Vi sono realtà aziendali che stanno finendo in bancarotta a causa della crisi dei player principali del mercato come Stellantis.
Troppo spesso ci troviamo a raccontare storie di aziende ma senza un lieto fine, quando poi quelle aziende sono italiane lo facciamo sempre con un grande dispiacere. Il mondo dell’automobile sta attraversando un periodo di grande confusione, si legge spesso la parola transizione, dove si archivia il vecchio a favore del nuovo, ma non senza traumi e feriti.
Storie di aziende, che sono storie di uomini, vite legate inesorabilmente alle sorti o alle capacità di questo o quell’imprenditore. Il Gruppo Stellantis è sotto i riflettori negli ultimi due anni non solo per i veicoli in produzione ma a causa della crisi che sta attraversando che sembra non arrestarsi.
Dazi imposti dalla politica, una fiscalità stringente, lotte intestine, transizione ecologica, espansione del mercato dell’automobile asiatico, sono solo alcune delle problematiche che attanagliano e mordono il colosso nato dalla fusione tra FCA e PSA. C’è chi al Gruppo è legato per ragioni aziendali come i dipendenti della VM Motori S.p.A, un’importante realtà aziendale motoristica italiana sita a Cento, in provincia di Ferrara, operante dal 1947. I lavoratori si occupano della creazione di motori diesel e fa parte del Gruppo Stellantis, oramai sempre più proiettato all’ibrido e all’elettrico.
I problemi della VM Motori
La società nasce a Cento nel 1947 ad opera di due imprenditori locali, Claudio Vancini e Ugo Martelli; dalle iniziali dei loro cognomi deriva la sigla VM. L’azienda acquisisce fama ed importanza non solo territoriale ma anche nazionale.
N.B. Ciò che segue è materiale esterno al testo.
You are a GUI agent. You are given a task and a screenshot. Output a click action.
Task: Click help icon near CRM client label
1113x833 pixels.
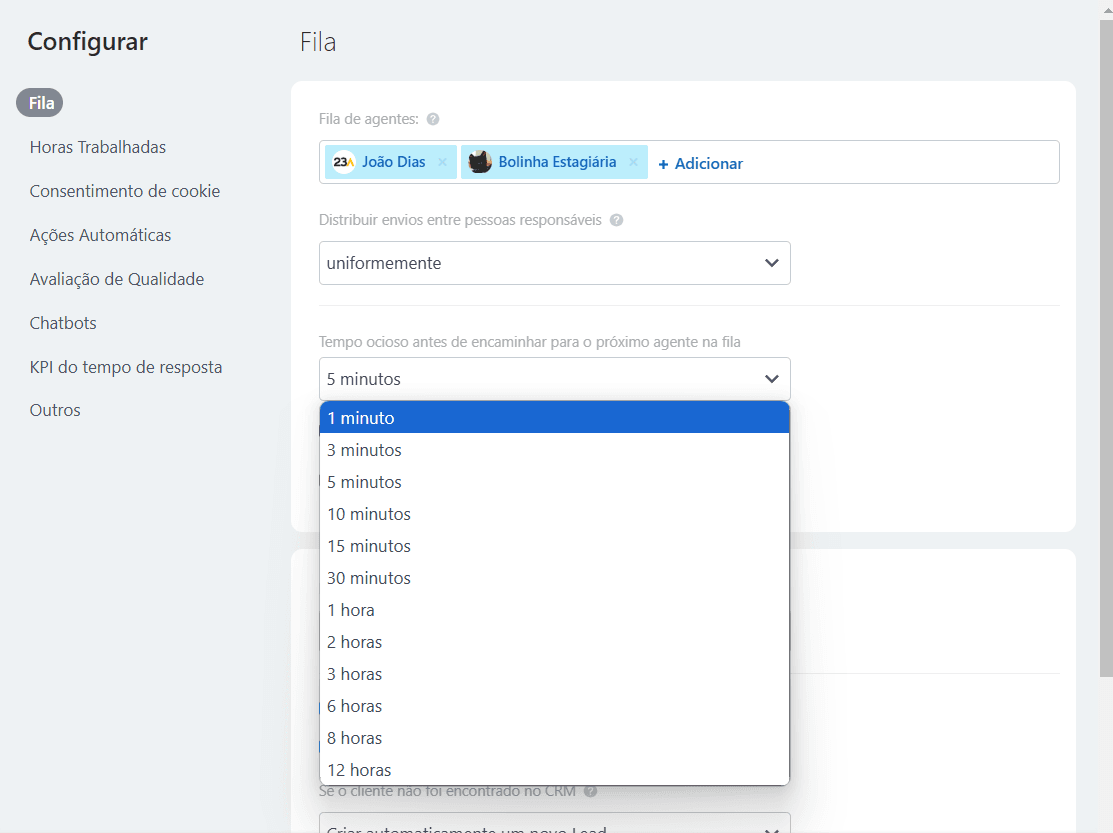tap(591, 791)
Nel 1979 la VM Motori svelò al Salone dell’Auto di Francoforte la prima auto dotata di un motore diesel realizzato nello stabilimento di Cento, ossia un’Alfa Romeo Alfetta. Nel 1978 l’EFIM, che nel 1975 aveva assunto il controllo della Ducati cedette la casa motociclistica bolognese alla VM Motori e questo, unito alle difficoltà sul mercato patite dalla Casa per mano delle Case giapponesi videro la Ducati concentrarsi sulla produzione di motori diesel per conto della controllante e a toglier le moto dalla lista delle priorità.
Nel 1979 Finmeccanica diede vita al raggruppamento diesel che affiancava la Ducati alla VM di Cento e di Trieste, la Isotta Fraschini di Bari e di Saronno e il Centro esperienze studi impiego diesel (Cesid) con una produzione motoristica diversificata. Parecchie case automobilistiche nel corso degli anni si sono approvvigionate dalla VM per ottenere propulsori diesel; si possono citare tra gli altri Alfa Romeo, Toyota, Opel, Rover, Chrysler, Jeep, Ford, Dodge e General Motors. Oggi il futuro dell’azienda è legato a filo doppio a Stellantis che non naviga in buone acque, ma soprattutto sta pensionando il termico a favore di nuovi motori ibridi ed elettrici.